|The Lantus SoloStar insulin pen will be affected by the new labeling requirements.|
The FDA is taking action to ensure that multidose insulin pens do not spread diseases by requiring the injectable devices to display the warning "For single patient use only."
More than 2,000 people with diabetes were potentially exposed to diseases from sharing a pen in separate facilities in 2009 and 2011, and more than 700 patients of the Veterans Health Administration were potentially exposed in 2013, the FDA says. The agency adds that while no confirmed cases of infection due to pen sharing have been reported, it is difficult to identify sources of infection and cases may go unreported.

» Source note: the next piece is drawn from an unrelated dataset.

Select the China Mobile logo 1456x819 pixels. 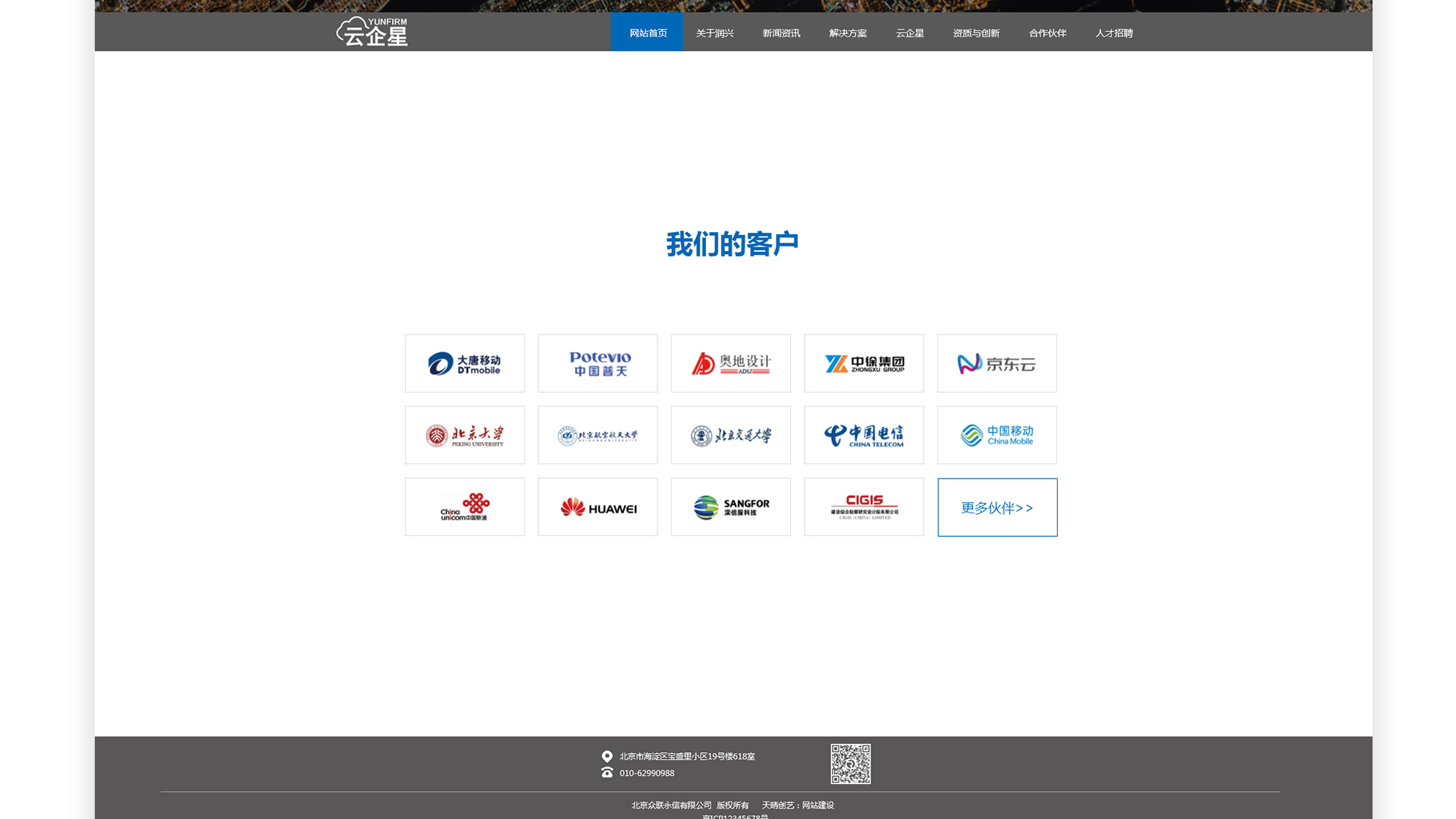(x=996, y=435)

The warning will appear on the labeling attached to the pens as well as the pen cartons, the FDA says. Additional warnings will also appear on the patient medication guides, patient package inserts and instructions for use.
Reasons for the inappropriate sharing of insulin pens include lack of awareness of the risks, lack of or poor training, missing medications, time constraints, and most importantly, a lack of appropriate warning labels, the FDA says.

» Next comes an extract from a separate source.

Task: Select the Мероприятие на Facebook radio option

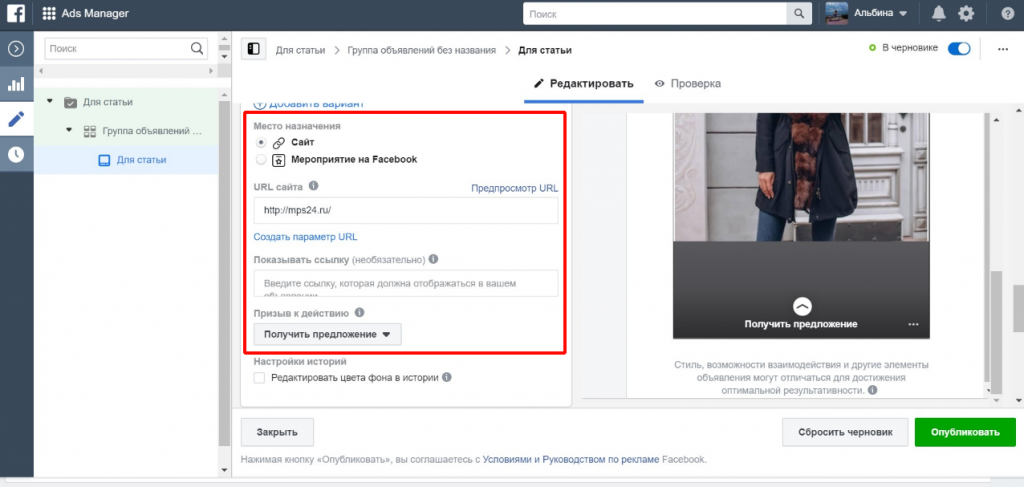Action: tap(262, 159)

The affected pens include Sanofi's ($SNY) Apidra and Lantus insulin medications, Eli Lilly's ($LLY) Humalog and Novo Nordisk's ($NVO) NovoLog. The complete list of affected drug delivery devices is provided in the safety notice.

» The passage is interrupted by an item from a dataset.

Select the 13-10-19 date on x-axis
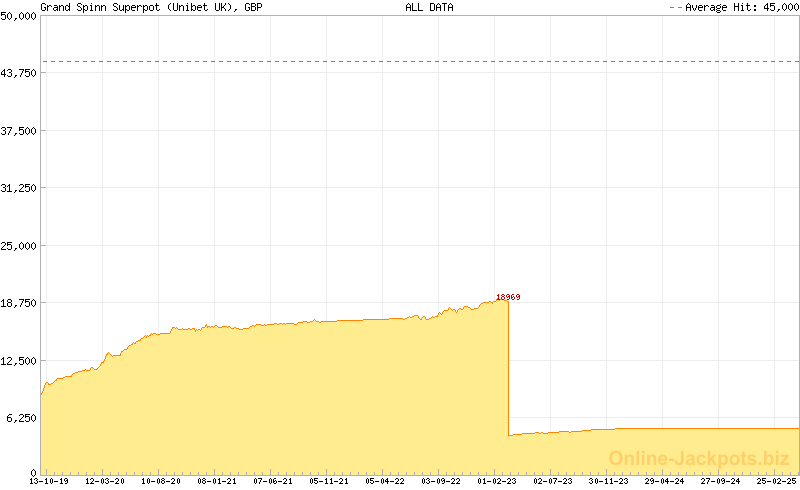Image resolution: width=800 pixels, height=490 pixels. (x=49, y=481)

This action is the latest component of the FDA's long-running campaign to tackle the problem. A safety alert was issued in 2009.
And in 2013, an FDA advisory committee recommended upgrading blood lancets from regulatory Class I to Class II, meaning they would require a 510(k) clearance. Blood lancets are used to make skin punctures such as a fingerstick performed during blood glucose monitoring.